Excerpted passage:
First, I went stargazing while camping in a remote corner of Utah. Then, a few days later I toured a cave system underneath Mount Timpanogos. The mosquito bites and hike through the mountains were about as mundane as things come, but the feeling of awe that I got from both experiences was stupidly profound.

Stars

For whatever reason, I don’t happen to stumble on awe too often, maybe I’m not looking, or maybe it’s getting harder to find. Maybe it’s a mindset shift that turns the mundane into the sublime.

Either way, it’s led me to a principle I hope I’ll adopt: to seek awe.


What makes awe inspiring?

Awe is a mixture of wonder or majesty that is sometimes even paired with dread or reverence for the sacred and sublime.

Deep space or navigating deep into the earth’s crust evoke a certain admiration that you can’t shake. It coerces humility, and encourages you to appreciate the simple beauty. Space could kill you, and it will certainly inspire you.

That makes awe inspiring moments a little bit paradoxical:

  • the stars are grand and vast, beautiful and pleasing to the eye
  • the stars are dangerous, if you go anywhere near them you’d die instantly
  • caves are pretty and unusual, with rock formations you can’t find anywhere else
  • caves are imperious, as tight spaces with the potential for collpase, or loss of air

Awe seems to deepen your senses by making you feel a little smaller, re-emphasizing why you need to pick your head up and admire something bigger.

Collected material:
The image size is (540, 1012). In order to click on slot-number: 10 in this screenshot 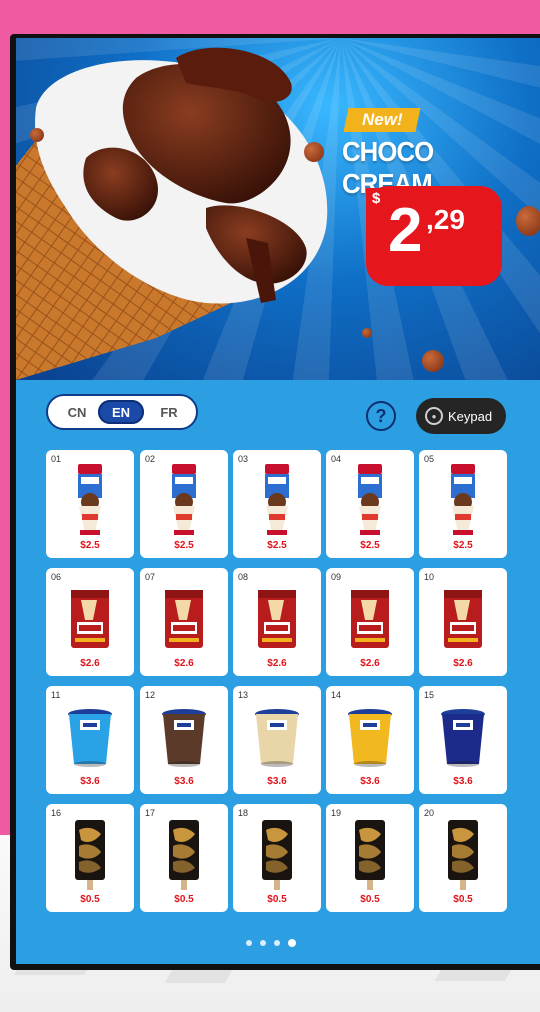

What you should do: In the passage on seeking awe, why are awe-inspiring moments called "a little bit paradoxical"? Answer in one to three sentences.

Answer area: The same things that inspire awe are both beautiful and dangerous. The stars are grand, vast and pleasing to the eye, yet going anywhere near them would kill you instantly. Caves are pretty and unusual, with rock formations found nowhere else, yet their tight spaces carry the risk of collapse or loss of air.